[AVAILABLE DATA]

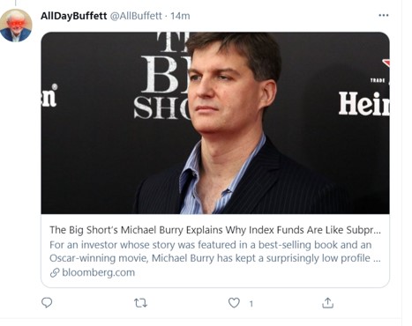
Task: Visit the @AllBuffett handle
Action: click(x=136, y=16)
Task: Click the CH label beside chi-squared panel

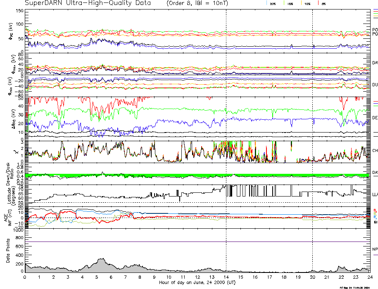Action: (375, 151)
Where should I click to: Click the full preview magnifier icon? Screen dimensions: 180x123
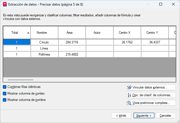[x=129, y=103]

[/AVAILABLE DATA]

§ **WORK TO COMPLETE**: Each line from the one with "Where should I" to the last line of the listing should be returned exactly, both ends included, and no picture with them.

§ **ANSWER SPACE**:
Where should I click to: Click the full preview magnifier icon? Screen dimensions: 180x123
[x=129, y=103]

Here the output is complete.